Stated goal: Rewrite the lines from the one containing "Open the bold" up to and including the one containing "Open the grid", with "Open" replaced by "Click" and nothing else changed. Give only those lines.

── Supplied material ──

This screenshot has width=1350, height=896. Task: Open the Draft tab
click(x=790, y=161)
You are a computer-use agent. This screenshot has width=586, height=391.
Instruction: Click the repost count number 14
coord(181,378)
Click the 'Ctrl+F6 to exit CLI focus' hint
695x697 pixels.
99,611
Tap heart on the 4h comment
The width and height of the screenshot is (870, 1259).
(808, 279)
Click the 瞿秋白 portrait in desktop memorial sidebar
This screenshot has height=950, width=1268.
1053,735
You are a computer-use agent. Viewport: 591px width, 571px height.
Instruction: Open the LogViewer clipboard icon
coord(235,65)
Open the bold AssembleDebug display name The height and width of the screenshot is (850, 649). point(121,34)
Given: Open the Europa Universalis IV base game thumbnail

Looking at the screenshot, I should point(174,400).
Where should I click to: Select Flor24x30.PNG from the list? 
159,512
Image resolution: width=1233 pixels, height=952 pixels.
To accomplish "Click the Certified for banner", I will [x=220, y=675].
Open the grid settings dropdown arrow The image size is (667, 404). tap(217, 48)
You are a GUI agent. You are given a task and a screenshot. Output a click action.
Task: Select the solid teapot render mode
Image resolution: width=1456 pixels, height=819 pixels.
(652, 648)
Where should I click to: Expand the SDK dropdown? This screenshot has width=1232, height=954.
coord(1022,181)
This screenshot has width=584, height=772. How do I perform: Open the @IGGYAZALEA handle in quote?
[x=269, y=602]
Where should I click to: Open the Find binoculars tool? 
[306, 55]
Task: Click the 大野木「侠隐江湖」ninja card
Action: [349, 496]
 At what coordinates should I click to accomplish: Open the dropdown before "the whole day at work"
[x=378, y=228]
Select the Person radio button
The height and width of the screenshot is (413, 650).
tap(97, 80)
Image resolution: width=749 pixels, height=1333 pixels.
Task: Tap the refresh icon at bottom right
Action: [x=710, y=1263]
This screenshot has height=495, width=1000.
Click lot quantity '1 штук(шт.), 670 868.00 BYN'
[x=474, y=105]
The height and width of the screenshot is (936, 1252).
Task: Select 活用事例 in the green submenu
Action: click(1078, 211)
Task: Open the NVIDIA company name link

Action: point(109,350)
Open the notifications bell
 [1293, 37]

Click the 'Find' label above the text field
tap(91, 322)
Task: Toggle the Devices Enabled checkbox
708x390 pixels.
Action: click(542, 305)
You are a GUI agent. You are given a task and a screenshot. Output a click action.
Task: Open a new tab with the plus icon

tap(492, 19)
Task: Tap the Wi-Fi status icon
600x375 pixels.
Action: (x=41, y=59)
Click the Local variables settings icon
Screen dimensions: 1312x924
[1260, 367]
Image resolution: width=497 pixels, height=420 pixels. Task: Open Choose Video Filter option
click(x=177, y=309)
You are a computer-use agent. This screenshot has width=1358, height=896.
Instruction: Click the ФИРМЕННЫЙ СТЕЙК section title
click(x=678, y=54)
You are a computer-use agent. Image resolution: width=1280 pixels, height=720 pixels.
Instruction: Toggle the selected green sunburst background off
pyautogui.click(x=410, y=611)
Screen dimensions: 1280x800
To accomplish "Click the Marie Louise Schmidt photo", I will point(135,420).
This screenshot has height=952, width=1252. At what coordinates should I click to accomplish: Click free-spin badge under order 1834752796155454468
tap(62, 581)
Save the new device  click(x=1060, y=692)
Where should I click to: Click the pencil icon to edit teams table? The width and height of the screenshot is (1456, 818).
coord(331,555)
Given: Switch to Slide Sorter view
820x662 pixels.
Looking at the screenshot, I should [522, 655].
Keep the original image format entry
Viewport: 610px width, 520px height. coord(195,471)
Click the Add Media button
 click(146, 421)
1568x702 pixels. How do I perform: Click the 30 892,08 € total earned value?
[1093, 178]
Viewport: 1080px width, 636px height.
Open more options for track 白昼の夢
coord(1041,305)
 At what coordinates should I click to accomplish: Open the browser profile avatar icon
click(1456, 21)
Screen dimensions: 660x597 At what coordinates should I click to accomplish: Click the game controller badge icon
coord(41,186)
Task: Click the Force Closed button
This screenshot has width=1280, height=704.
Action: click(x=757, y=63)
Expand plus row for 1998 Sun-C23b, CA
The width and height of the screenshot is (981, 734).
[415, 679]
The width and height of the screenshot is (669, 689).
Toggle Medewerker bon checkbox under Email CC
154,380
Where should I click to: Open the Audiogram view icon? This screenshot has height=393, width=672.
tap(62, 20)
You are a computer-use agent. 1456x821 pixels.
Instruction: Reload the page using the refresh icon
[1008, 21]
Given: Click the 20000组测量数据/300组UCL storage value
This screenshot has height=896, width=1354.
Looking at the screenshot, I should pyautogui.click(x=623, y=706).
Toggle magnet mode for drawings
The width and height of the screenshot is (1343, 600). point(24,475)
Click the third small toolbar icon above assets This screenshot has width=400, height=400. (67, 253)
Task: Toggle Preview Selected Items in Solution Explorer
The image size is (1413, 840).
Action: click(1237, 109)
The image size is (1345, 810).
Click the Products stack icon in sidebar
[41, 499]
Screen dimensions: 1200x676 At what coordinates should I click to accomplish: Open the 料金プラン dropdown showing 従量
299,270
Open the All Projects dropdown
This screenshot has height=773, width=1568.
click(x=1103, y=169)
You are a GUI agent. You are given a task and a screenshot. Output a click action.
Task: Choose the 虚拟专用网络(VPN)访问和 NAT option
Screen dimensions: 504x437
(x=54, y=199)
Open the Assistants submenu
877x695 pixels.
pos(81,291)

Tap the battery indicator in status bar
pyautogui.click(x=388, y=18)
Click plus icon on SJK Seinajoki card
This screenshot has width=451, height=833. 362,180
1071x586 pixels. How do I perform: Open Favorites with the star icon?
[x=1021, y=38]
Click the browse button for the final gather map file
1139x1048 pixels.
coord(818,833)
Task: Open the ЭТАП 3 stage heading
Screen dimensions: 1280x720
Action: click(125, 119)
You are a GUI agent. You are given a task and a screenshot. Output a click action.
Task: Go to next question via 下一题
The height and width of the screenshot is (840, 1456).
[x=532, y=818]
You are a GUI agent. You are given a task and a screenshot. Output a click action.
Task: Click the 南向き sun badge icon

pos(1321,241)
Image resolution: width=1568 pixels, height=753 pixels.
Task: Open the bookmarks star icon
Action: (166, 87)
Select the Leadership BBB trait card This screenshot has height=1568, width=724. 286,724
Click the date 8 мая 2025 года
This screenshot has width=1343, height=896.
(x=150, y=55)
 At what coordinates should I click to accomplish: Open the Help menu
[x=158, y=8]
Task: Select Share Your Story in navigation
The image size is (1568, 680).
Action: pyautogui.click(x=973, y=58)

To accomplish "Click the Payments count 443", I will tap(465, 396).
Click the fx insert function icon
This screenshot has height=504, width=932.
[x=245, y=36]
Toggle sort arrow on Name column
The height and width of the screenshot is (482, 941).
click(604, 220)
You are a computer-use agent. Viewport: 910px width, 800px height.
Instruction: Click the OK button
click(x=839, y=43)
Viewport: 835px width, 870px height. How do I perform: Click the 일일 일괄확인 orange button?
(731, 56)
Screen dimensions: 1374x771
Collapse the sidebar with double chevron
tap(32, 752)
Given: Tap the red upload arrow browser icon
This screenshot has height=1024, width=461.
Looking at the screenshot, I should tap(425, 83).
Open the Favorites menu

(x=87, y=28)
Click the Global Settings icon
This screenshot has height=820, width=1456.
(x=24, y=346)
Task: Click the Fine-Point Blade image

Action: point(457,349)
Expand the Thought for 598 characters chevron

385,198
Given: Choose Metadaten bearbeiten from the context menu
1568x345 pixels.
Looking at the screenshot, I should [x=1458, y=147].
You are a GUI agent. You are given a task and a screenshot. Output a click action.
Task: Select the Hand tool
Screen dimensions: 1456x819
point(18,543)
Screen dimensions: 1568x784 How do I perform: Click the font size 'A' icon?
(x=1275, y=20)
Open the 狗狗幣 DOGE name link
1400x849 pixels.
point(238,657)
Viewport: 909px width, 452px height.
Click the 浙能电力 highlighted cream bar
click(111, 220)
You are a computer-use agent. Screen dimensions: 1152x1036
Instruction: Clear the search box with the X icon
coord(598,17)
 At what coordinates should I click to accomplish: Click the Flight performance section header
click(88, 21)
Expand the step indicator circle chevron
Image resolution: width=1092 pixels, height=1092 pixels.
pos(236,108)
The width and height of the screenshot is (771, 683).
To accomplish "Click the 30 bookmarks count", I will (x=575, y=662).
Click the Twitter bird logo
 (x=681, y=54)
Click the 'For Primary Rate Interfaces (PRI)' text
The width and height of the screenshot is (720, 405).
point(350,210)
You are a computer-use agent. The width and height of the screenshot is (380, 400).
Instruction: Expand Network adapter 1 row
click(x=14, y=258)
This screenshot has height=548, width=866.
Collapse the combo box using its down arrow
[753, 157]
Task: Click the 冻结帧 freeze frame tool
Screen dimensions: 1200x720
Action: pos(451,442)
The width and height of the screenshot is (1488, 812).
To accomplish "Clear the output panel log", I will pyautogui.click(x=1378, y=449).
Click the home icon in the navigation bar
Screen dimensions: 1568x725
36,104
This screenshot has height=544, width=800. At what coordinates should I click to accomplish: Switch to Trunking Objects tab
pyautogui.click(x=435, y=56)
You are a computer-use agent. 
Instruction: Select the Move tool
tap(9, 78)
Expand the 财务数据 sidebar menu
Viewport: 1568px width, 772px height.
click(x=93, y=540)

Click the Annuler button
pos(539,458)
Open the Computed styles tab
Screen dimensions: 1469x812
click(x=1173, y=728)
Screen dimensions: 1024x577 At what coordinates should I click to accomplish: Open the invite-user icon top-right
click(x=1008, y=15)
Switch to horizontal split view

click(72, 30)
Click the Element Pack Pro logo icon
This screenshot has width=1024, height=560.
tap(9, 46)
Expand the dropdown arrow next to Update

───

Output for this task:
Click the bold AssembleDebug display name The height and width of the screenshot is (850, 649). point(121,34)
Given: Click the Europa Universalis IV base game thumbnail

Looking at the screenshot, I should point(174,400).
Where should I click to: Select Flor24x30.PNG from the list? 
159,512
Image resolution: width=1233 pixels, height=952 pixels.
To accomplish "Click the Certified for banner", I will [x=220, y=675].
Click the grid settings dropdown arrow The image size is (667, 404). tap(217, 48)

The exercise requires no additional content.